Here is an example of the ascend8p.sh script for CRNN training:

#!/bin/bash
export DEVICE_NUM=8
export RANK_SIZE=8
export RANK_TABLE_FILE="./hccl_8p_01234567_127.0.0.1.json"

for ((i = 0; i < ${RANK_SIZE}; i++)); do
    export DEVICE_ID=$i
    export RANK_ID=$i
    echo "Launching rank: ${RANK_ID}, device: ${DEVICE_ID}"
    if [ $i -eq 0 ]; then
      echo 'i am 0'
      python -u tools/train.py --config configs/rec/crnn/crnn_resnet34_zh.yaml &> ./train.log &
    else
      echo 'not 0'
      python -u tools/train.py --config configs/rec/crnn/crnn_resnet34_zh.yaml &> /dev/null &
    fi
done

When training other models, simply replace the yaml config file path in the script, i.e. path/to/model_config.yaml.
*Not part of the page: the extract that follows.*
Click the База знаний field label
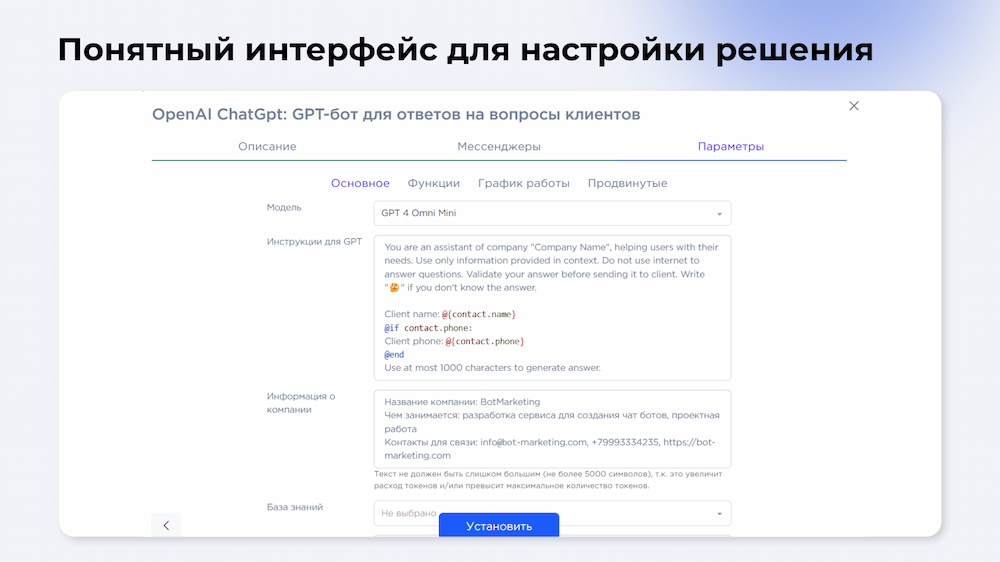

After the training has started, and you can find the training log train.log in the project root directory.

Running on Four (Partial) Devices¶

To run training on four devices, for example, {4, 5, 6, 7}, the RANK_TABLE_FILE and the run script are different from those for running on eight devices.

The rank_table.json is created by running the following command:

python hccl_tools.py --device_num "[4,8)"

This command produces the following output file:

hccl_4p_4567_127.0.0.1.json

An example of the content in hccl_4p_4567_127.0.0.1.json:

{
    "version": "1.0",
    "server_count": "1",
    "server_list": [
        {
            "server_id": "127.0.0.1",
            "device": [
                {
                    "device_id": "4",
                    "device_ip": "192.168.100.100",
                    "rank_id": "0"
                },
                {
                    "device_id": "5",
                    "device_ip": "192.168.101.100",
                    "rank_id": "1"
                },
                {
                    "device_id": "6",
                    "device_ip": "192.168.102.100",
                    "rank_id": "2"
                },
                {
                    "device_id": "7",
                    "device_ip": "192.168.103.100",
                    "rank_id": "3"
                }
            ],
            "host_nic_ip": "reserve"
        }
    ],
    "status": "completed"
}

Then start the training by running the following command:

bash ascend4p.sh

Here is an example of the ascend4p.sh script for CRNN training:

#!/bin/bash
export DEVICE_NUM=8
export RANK_SIZE=4
export RANK_TABLE_FILE="./hccl_4p_4567_127.0.0.1.json"

for ((i = 0; i < ${RANK_SIZE}; i++)); do
    export DEVICE_ID=$((i+4))
    export RANK_ID=$i
    echo "Launching rank: ${RANK_ID}, device: ${DEVICE_ID}"
    if [ $i -eq 0 ]; then
      echo 'i am 0'
      python -u tools/train.py --config configs/rec/crnn/crnn_resnet34_zh.yaml &> ./train.log &
    else
      echo 'not 0'
      python -u tools/train.py --config configs/rec/crnn/crnn_resnet34_zh.yaml &> /dev/null &
    fi
done

Note that the DEVICE_ID and RANK_ID should be matched with hccl_4p_4567_127.0.0.1.json.